Closed georgewfraser closed 5 years ago

georgewfraser commented 5 years ago

Hi, I've maintained an F# language server for a while, and the fiddliest part is cracking project files.

Is ProjectCracker.fs intended to be a general-purpose .fsproj => f# compiler options converter? Or is it only meant to crack the kind of .fsproj files that are used in Fabulous?

slang25 commented 5 years ago

@georgewfraser on the off chance you weren't aware of it, there is a general purpose library here: https://github.com/enricosada/dotnet-proj-info/

7sharp9 commented 5 years ago

@georgewfraser The one in FCS only really works with certain types of fsproj file, initially it was used in vs4mac but was later removed because it only supported a limited range of fsproj types. Enrico's dotnet-proj-info supports the new style (netstandard) fsproj files quite well, Im not sure if there are still issues with the old style projects.

georgewfraser commented 5 years ago

dotnet-proj-info is quite brittle, many .fsprojs will cause it to fail, including the FSharp compiler itself. The one in this repo looks promising 🤞

dsyme commented 5 years ago

Hi @georgewfraser

I had no idea about that project, wow! (any desire to move it to fsprojects? Some people like to have their projects in neutral orgs to help attract more contributors and co-maintainers - up to you of course :))

The code I'm using is based on Enrico's Dotnet.ProjInfo https://github.com/fsprojects/FSharp.Compiler.PortaCode/blob/master/src/FSharp.Compiler.PortaCode.fsproj#L17. Plus a variation of the code in FsAutoComplete.

It's been ok but I'm only using it on new-style SDK fsproj files.

I notice Dotnet.ProjInfo is now at version 0.31.0 and we're using 0.9.0 here so I assume there are fixes available

dsyme commented 5 years ago

Note the F# compiler repo code has been updated to use SDK style project files fairly recently it might make things easier.

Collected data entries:
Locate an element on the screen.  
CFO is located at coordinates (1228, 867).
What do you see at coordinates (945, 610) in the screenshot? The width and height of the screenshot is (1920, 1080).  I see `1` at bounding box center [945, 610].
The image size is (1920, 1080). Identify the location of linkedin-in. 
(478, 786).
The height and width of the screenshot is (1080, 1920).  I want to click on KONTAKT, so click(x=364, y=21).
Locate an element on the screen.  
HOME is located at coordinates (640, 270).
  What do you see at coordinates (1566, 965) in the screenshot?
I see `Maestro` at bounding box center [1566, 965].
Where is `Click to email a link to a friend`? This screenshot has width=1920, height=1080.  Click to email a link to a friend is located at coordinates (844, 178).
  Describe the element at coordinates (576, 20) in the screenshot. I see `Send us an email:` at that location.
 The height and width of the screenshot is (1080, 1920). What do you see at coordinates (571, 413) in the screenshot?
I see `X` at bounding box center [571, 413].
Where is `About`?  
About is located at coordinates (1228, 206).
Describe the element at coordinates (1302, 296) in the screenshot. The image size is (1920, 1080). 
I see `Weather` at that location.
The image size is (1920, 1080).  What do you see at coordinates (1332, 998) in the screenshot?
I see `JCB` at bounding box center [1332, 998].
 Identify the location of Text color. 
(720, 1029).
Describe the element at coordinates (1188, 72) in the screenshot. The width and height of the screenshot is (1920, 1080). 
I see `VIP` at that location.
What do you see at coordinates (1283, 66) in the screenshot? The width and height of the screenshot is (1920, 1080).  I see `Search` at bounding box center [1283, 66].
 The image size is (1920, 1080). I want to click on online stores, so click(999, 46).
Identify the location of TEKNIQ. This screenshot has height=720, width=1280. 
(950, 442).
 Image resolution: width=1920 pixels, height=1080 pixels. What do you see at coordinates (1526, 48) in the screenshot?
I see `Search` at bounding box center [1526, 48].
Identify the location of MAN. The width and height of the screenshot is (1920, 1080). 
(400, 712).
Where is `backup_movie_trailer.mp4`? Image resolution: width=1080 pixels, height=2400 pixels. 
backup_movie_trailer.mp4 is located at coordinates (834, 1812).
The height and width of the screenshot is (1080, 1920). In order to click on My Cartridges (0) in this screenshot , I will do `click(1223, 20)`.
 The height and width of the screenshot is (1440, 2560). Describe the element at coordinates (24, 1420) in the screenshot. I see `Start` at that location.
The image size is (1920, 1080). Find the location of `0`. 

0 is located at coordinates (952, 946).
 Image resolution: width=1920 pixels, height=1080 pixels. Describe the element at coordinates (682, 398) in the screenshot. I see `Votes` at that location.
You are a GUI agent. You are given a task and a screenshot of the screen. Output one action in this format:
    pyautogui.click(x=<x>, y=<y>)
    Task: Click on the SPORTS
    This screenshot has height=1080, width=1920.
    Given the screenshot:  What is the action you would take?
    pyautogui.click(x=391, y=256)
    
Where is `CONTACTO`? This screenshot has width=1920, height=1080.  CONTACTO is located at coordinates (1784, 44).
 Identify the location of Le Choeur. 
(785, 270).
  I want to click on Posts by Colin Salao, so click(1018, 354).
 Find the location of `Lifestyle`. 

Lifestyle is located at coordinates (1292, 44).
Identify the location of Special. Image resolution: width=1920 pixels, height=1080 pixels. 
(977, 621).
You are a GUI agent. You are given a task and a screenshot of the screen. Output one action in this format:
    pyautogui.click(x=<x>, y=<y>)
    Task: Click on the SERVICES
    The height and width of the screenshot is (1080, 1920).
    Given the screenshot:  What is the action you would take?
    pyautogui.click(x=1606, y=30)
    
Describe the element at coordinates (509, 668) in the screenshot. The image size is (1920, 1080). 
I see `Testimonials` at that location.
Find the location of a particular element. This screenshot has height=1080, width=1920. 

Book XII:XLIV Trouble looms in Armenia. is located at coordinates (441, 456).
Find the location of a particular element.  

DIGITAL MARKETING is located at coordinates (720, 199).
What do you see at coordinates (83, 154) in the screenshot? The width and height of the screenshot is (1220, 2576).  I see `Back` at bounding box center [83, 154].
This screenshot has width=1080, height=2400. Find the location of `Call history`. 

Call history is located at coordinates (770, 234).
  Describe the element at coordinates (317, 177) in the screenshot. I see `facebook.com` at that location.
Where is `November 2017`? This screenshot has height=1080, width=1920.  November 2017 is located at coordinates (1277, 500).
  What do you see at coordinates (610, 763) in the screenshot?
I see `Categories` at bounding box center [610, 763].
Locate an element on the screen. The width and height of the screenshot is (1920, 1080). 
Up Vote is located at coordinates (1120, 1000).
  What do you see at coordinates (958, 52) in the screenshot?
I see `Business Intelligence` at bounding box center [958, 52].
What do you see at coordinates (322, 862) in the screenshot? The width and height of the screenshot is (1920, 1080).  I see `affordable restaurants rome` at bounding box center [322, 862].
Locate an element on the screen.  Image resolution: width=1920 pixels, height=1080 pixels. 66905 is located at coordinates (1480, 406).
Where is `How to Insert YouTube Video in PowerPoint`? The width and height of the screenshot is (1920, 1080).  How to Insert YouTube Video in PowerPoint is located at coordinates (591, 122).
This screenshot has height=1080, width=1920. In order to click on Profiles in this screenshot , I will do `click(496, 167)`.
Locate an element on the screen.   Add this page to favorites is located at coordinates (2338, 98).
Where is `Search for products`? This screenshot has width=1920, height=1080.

__Using the information__.
1/ In the discussion about cracking F# project files, which version of Dotnet.ProjInfo does dsyme say is being used here?
2/ Extend the discussion about cracking F# project files past its final comment.
The records were taken from a separate source.

__Responses to the tasks__.
1/ Version 0.9.0.

2/
georgewfraser commented 5 years ago

Maybe I have misjudged dotnet-proj-info, I will give it another look.

Yes, I think it would make sense to move the project to fsprojects for the reasons you cite. Are there any governance or license rules, or anything like that? Who would approve the move?

dsyme commented 5 years ago

Yes, I think it would make sense to move the project to fsprojects for the reasons you cite. Are there any governance or license rules, or anything like that? Who would approve the move?

I can approve (approved!)

The governance is that

I think you can just move the project in as long as you're a member of some team here - members can create new repos here.

dsyme commented 5 years ago

Note dotnet-proj-info does not appear to be the same as Dotnet.ProjInfo. I'm not sure of the differences but the second has been updated just a few days ago, the former 4 months ago.

dsyme commented 5 years ago

There's an onboarding process mentioned here: https://github.com/fsprojects/FsProjectsAdmin/

It's a little out of date

georgewfraser commented 5 years ago

Done!

I will give dotnet-proj-info/Dotnet.ProjInfo another look.